Fifty-seven days later, when the young American Ryan Harrison walked to the court to play the first match of the tie against France in the second round, it seemed as if the match against Switzerland never took place, and in the eyes of the tennis world, the Americans were once again supposed to lose. It was again an away match, this time on the red clay courts of the Monte-Carlo Country Club. The Americans did not even have Mardy Fish this time around, and his absence was a bigger blow to USA than the absence of Gaëlle Monfils was to the French, who were able to replace him with a regular top-20 player in Gilles Simon.
Just like two months ago, USA walked away with the upset, beating the French 3-2 on their home court. The tie generated little interest in the USA, only a few reporters making the trip overseas to cover the tie directly. French commentators expressed their surprise on how little "Americans cared" about this tie. Unluckily for them, captain Jim Courier and the American team did care, a lot, and that is what mattered the most on the court.
Harrison gave a valiant effort against Tsonga despite losing in four sets. Simon and John Isner were to follow. The French were already talking about whether they could close the door on the Americans Saturday by winning the doubles match, never mind that Isner took out Roger Federer on red clay two months before, recorded an ATP Tour win over the world No. 1 Novak Djokovic, and cracked the top 10 for the first time in his career, all during the first quarter of 2012.
Not everyone overlooked the giant Isner: one of the headlines in the program for the day at the club read "Isner: un building made in USA" — surely there is no need to translate that one! It talked about how the sheer power of Isner's strokes and serve can throw his opponents off, never allowing them to settle into their element. That is precisely what took place in the next match; Simon submitted to the power of the "building" over and over again, and was defeated in three sets.
The worry was planted in the French's minds. Guy Forget, the experienced French Captain, was well aware of the danger facing his team, as he continuously reminded the media of how dangerous this "fresh" American team could be, days prior to the beginning of the tie. His worries were justified on Saturday when Bob and Mike Brian took out Michael Llodra and Julien Bennetteau, who are both excellent doubles players. Llodra summarized what happened in a concise sentence: "we took it on the teeth."
When Sunday rolled around, home fans were still optimistic. After all, their star, Jo-Wilfried Tsonga, has had a more accomplished career than Isner, and the match was on red clay, which seems to be, for many years now, the emblematic quote for saying "Americans can't win." The "building," however, had other thoughts.

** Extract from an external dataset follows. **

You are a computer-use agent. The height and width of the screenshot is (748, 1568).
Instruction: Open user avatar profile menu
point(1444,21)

Isner took it to Tsonga at every stage of the first two sets, outplaying the French player even from the baseline in many instances. Down two sets to none, the crowd was bewildered, for the first time facing the reality that they were about to see Guy Forget's last day as the captain of the French Davis Cup team; he announced previously that he was retiring after this year.

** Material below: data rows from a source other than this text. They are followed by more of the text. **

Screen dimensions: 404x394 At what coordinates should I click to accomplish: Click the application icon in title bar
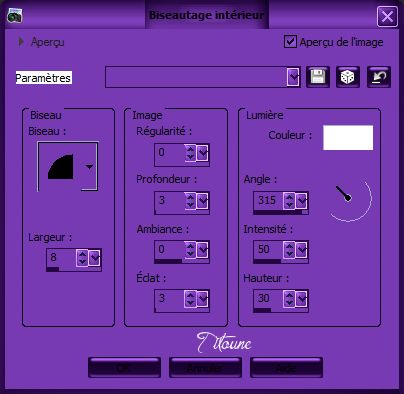(x=14, y=15)
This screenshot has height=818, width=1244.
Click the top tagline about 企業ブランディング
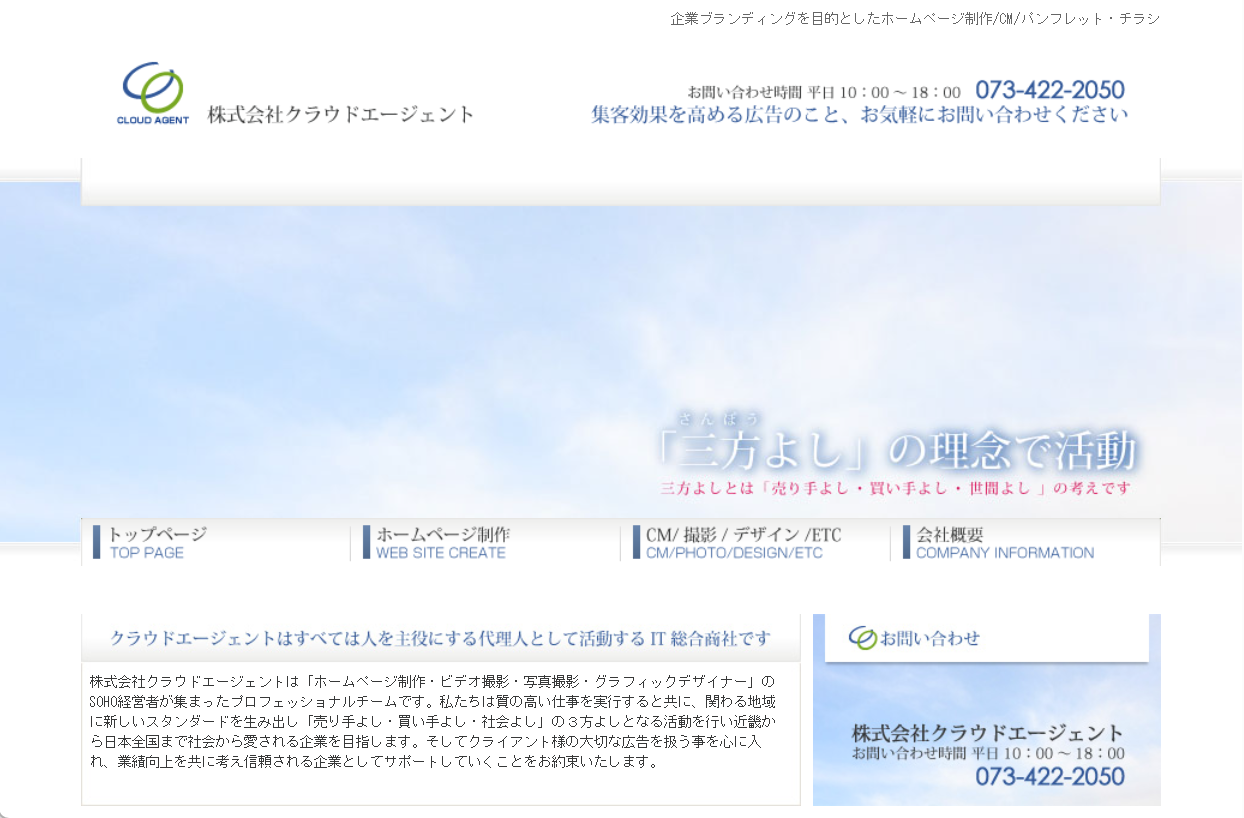(914, 19)
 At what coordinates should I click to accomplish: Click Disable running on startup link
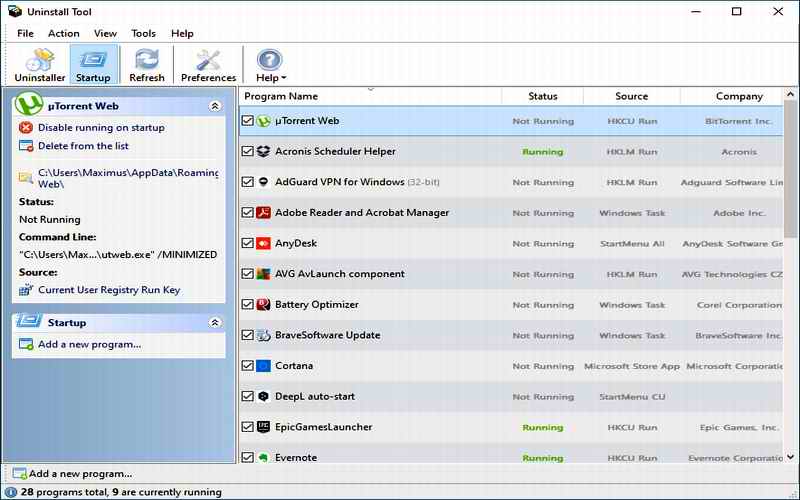101,128
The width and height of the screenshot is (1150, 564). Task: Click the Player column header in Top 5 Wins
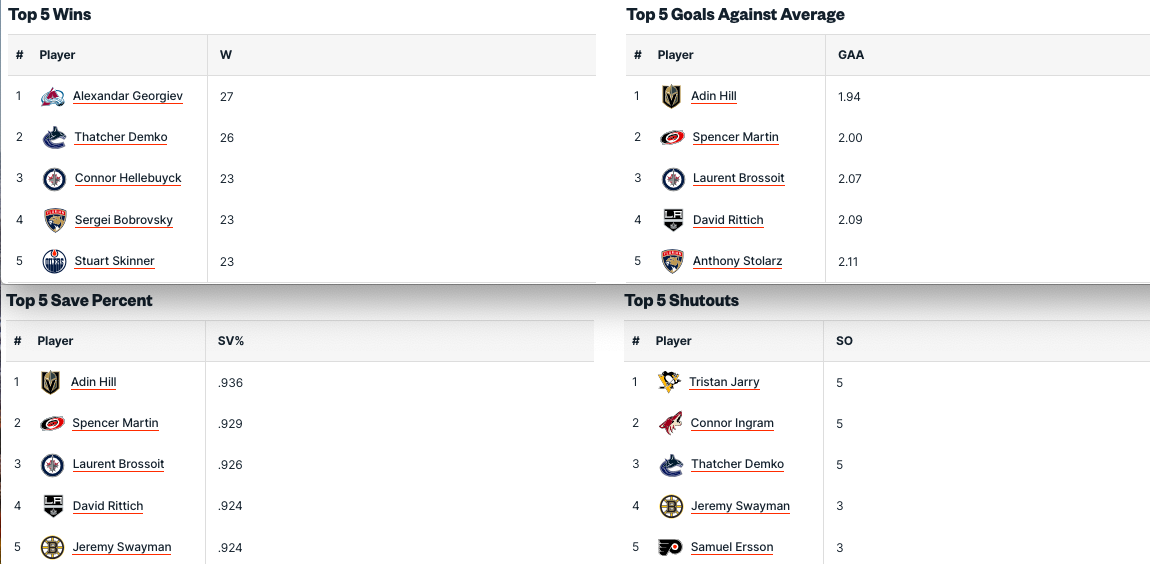[57, 55]
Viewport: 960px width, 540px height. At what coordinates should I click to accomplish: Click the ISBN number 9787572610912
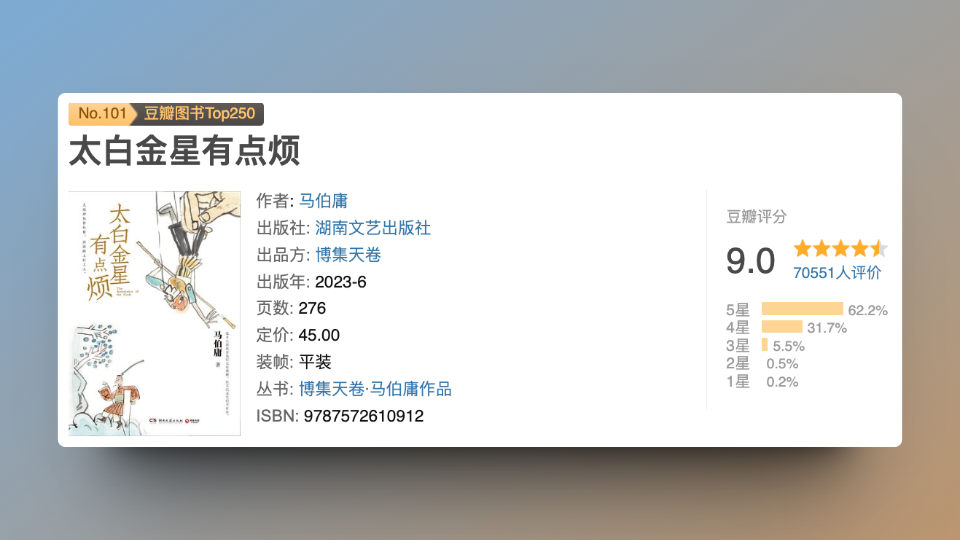tap(361, 416)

Tsonga did provide them with a ray of hope by winning the third set. During the break at the end of the third set, the French's belief was back. A couple of the players on the French bench who were sparring partners for their team, Michael Llodra, and French Tennis Federation President Jean Gachassin were completely elated in their short interviews about that moment, and in their excitement, one of them went as far as saying that Isner was now "done." Once again, Isner was being underestimated, and once again, he proved everyone wrong.
He walked back out and got the break immediately to go up 3-0 in the fourth set, never looking back. From there until the end of the match, the big shots kept raining down relentlessly on Tsonga. At one point, the French player felt so helpless that he was heard murmuring, "He [Isner] has an answer to everything I throw at him, and he throws back some at me to which I have no answer!" At the end of the match, U.S. Davis Cup team was celebrating their second improbable victory in a row in two months. Jim Courier admitted later in an interview that when he first saw the draw, he was already thinking about hoping to stay in the World Group at the end of the year.

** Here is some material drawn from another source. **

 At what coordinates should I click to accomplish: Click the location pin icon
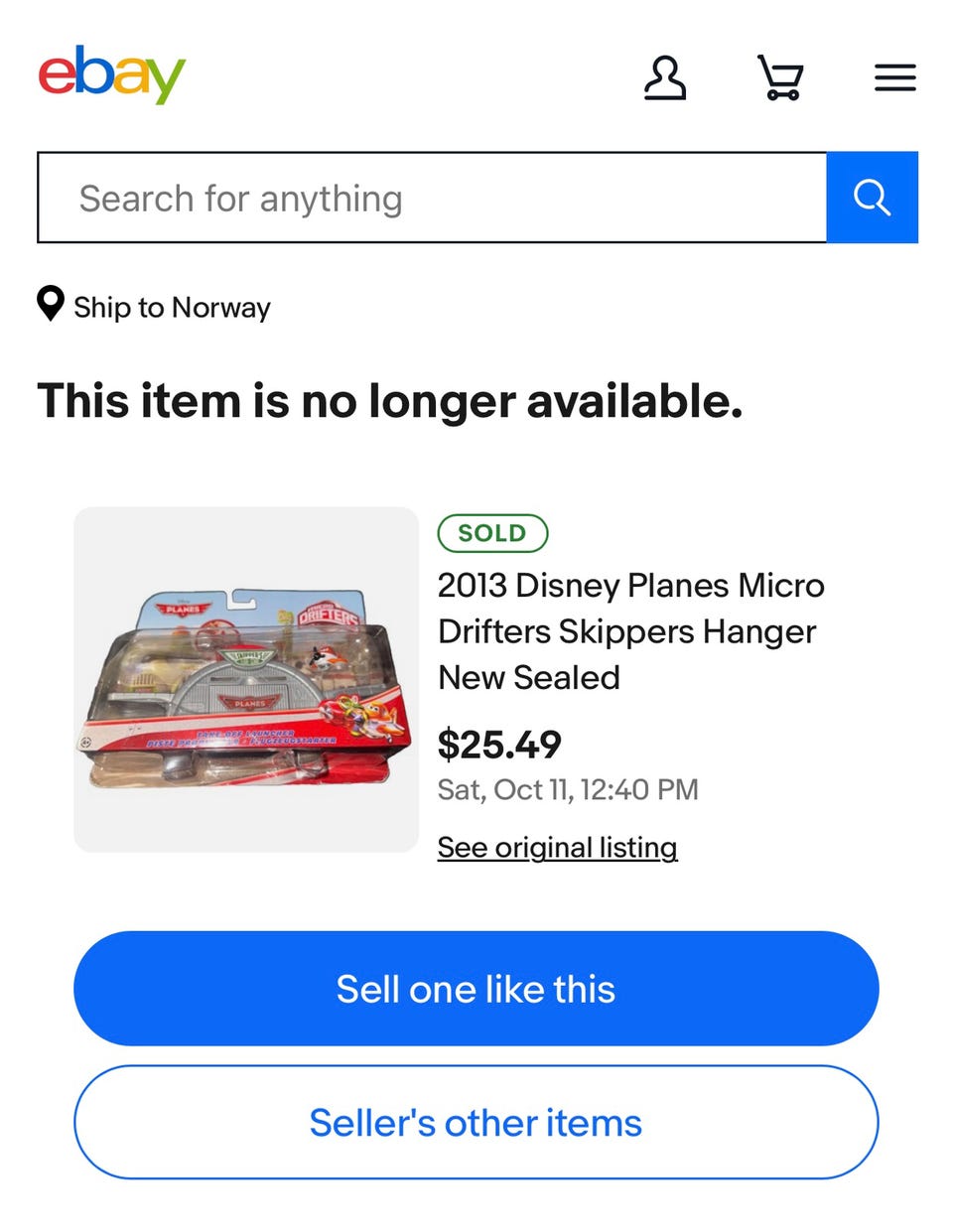tap(50, 305)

In the semifinals, Courier and his squad must face Spain, once again in an away match that is surely going to take place on red clay. They will again be considered huge underdogs against a Spanish team that has not lost at home since 1999. Will Spain underestimate the Americans like the Swiss and the French did? Probably not this time around, even though the U.S. team would probably feel more in their element if they were greatly underestimated!